NEW YORK (Reuters) - Gold rose to its highest since May on Tuesday, gaining 1 percent, on speculation the European Central Bank will act to help Spain and Italy, while platinum also hit a 3-1/2 month high as violence at a South African mine raised concerns about supplies.
The yellow metal, on track to post its biggest one-day rise in almost a month, extended its rally to a fifth straight session on reports the ECB was moving to ease Spanish and Italian borrowing costs.
Technical support helped as gold rose above its 100-day moving average, but analysts said its 200 DMA could form the next resistance. Bullion buying also was fueled by a four-year high on Wall Street and sharp gains in other commodities led by crude oil and grains.
"There is still an overriding fear that the equities markets have appreciated beyond the point of sustainability so there is a level of fear and desire for diversification into gold," said Jeffrey Sica, chief investment officer at SICA Wealth Management.
"The economic numbers around the world have not proven to justify a recovery without the anticipated liquidity created by central banks," said Sica, whose firm manages $1 billion in assets.
Spot gold hit a high of $1,641.20 an ounce, the highest since May 7. It was up 1.1 percent at $1,637.71 an ounce by 12:01 p.m. (1601 GMT).
U.S. gold futures for December delivery were up $17 at $1,640, with trading volume largely on track to finish near its 30-day average, preliminary Reuters data showed.
Silver was up 1.7 percent at $29.26 an ounce. Earlier in the session, it reached its highest since early June at $29.42 an ounce.
Talk of more stimulus ran rampant as Greece's prime minister will meet German Chancellor Angela Merkel, French President Francois Hollande and Eurogroup chief Jean-Claude Juncker this week to try and secure more funding from the European Union, International Monetary Fund and ECB.
Traders referred to a story in Britain's The Daily Telegraph newspaper, which said it could confirm earlier reports in German media that ECB experts were examining plans to effectively cap Spanish and Italian bond yields.

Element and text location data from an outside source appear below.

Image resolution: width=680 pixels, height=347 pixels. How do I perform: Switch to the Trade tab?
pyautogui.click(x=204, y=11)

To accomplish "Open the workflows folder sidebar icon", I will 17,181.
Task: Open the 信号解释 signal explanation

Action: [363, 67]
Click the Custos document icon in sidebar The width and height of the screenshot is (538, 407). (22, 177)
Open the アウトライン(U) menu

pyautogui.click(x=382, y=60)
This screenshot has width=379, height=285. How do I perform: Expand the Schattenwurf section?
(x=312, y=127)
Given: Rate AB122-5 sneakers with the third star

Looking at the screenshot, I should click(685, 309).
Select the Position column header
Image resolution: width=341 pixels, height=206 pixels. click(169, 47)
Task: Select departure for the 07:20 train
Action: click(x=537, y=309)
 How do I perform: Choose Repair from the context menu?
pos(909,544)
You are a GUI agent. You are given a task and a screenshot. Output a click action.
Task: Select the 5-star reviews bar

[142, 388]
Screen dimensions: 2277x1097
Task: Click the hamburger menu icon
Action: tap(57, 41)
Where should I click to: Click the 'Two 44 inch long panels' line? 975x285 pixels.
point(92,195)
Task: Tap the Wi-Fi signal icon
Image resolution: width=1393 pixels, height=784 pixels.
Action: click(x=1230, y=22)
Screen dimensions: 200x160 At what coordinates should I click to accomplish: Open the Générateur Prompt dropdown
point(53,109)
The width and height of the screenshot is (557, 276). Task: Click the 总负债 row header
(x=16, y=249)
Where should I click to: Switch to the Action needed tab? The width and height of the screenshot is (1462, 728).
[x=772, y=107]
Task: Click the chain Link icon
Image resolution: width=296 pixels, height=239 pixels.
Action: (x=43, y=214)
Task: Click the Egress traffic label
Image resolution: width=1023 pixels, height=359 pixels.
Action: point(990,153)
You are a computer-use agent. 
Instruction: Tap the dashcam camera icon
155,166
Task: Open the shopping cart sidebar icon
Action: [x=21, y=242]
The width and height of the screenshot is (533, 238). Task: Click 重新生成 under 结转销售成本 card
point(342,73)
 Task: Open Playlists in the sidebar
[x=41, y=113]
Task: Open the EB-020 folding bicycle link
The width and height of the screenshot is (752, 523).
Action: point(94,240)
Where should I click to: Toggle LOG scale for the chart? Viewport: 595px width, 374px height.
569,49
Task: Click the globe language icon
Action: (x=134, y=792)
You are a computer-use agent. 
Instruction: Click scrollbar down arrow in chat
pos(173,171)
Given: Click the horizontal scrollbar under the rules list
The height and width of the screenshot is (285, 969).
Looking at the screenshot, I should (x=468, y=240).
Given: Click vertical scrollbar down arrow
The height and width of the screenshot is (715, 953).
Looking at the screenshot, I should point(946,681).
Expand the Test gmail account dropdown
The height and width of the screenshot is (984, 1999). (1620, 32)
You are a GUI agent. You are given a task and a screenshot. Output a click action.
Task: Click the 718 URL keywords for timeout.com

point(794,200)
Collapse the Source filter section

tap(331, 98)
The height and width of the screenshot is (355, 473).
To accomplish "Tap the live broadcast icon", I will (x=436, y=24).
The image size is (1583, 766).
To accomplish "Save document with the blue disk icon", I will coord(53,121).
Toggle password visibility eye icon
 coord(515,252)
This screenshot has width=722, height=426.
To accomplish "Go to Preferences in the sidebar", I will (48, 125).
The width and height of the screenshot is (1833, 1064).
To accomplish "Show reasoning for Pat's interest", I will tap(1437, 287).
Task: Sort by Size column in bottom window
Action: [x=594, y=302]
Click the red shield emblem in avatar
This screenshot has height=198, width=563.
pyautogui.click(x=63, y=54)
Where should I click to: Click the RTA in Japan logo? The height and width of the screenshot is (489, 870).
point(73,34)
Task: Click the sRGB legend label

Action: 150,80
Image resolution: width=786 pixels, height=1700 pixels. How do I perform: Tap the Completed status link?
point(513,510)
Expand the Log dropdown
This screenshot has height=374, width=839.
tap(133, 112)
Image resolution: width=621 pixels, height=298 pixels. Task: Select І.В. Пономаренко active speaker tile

However, an ECB spokeswoman, when asked about the Telegraph story, referred back to the ECB's statement on Monday when it said it was misleading to report on policy decisions that had not been taken.
(2012 asset returns: link.reuters.com/muc46s)
PLATINUM HITS HIGHEST SINCE MAY
Platinum touched its highest since early May at $1,508.25 an ounce and was last at $1,498.49 an ounce, up 0.9 percent. Its recent rise has made it this year's best performing precious metal, up more than 7 percent.
Platinum has been the biggest climber of the last seven days, up more than $120 an ounce week-on-week on Tuesday, due to violence that killed more than 40 people at a mine operated by Lonmin, the world's third-largest platinum producer.
Spot palladium rose 2.4 percent at $617.75 an ounce. It also rode gold and platinum's coat-tails to its highest since late June on Tuesday at $621.25,
(Additional reporting by Jan Harvey in London; Editing by Bob Burgdorfer)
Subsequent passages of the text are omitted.